Ce dimanche, l’OL se devait d’éviter la série de 10. Loué il y a quelques semaines pour avoir compilé 13 victoires de suite toutes compétitions confondues, le club rhodanien avait pour mission de sortir de sa phase noire avec neuf matches sans victoire depuis le 15 février dernier. En chute libre au classement, les Gones avaient l’opportunité de remonter à la cinquième place en cas de victoire contre Lorient. Pour ce faire, Paulo Fonseca a décidé d’opérer plusieurs changements majeurs dans son onze. Ainsi, Endrick et Corentin Tolisso étaient sur le banc tandis que Steeve Kango et Rachid Ghezzal étaient alignés sur le flanc droit. Face à eux, les Merlus qui, comme ils l’ont montré lors de leur grande saison, ont toutes les armes pour jouer les poils à gratter. Problème : plusieurs cadres étaient absents (Abergel, Talbi) et Olivier Pantaloni, l’entraîneur breton, a annoncé son départ en milieu de semaine.

Avec tous ces éléments, la première période a démarré sur des bases assez moroses. Sans fulgurances et en panne de confiance, les Gones n’ont pas réussi à trouver des espaces face à un bloc breton très compact. Malgré quelques accélérations de Nartey et Moreira, l’OL n’a pas eu de vraies occasions à l’instar de cette tête trop enlevée de Yaremchuk (10e). En face, Lorient a perdu Théo Le Bris sur blessure et n’a pas été plus inspiré. Pourtant, la plus grosse occasion de la première période a été en faveur des visiteurs. Trouvé sur un centre venu de la droite, Bamba Dieng a repris de volée pour s’offrir un but facile. C’était sans compter sur Dominik Greif qui, déjà sollicité 15 minutes avant sur une frappe lointaine (31e), a sorti une parade magistrale pour permettre à l’OL de rentrer aux vestiaires sur un score vierge (45+2e).
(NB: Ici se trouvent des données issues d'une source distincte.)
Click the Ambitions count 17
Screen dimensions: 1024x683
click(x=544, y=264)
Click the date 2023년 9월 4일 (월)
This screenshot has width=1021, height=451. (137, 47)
Endrick et Tolisso ont métamorphosé l’OL

Pour montrer un autre visage dès la seconde période, Fonseca a décidé de procéder à trois changements à la mi-temps. De ce fait, Endrick, Corentin Tolisso et Orel Mangala ont pris les places de Rachid Ghezzal, Steeve Kango et Noah Nartey. Des entrées providentielles qui ont changé la face de Lyon et du match. Après une première tentative de Mangala (47e), c’est Endrick qui s’est rapidement illustré. Critiqué pour ses performances jugées décevantes par son coach, le joueur prêté par le Real Madrid a répondu cash. Sur la droite, le Brésilien s’est mis sur son pied gauche et a distillé un centre millimétré vers Yaremchuk qui a conclu d’une belle tête (1-0, 49e). Lancé mais loin d’être rassasié, Lyon a remis le couvert dans la foulée. Après une nouvelle accélération d’un Endrick très dangereux en seconde période, Corentin Tolisso a profité de la parade de Mvogo pour conclure dans le but vide de la tête (2-0, 55e). Après son but, le capitaine a affiché une détermination qui illustre parfaitement l’état d’esprit des Rhodaniens en seconde période.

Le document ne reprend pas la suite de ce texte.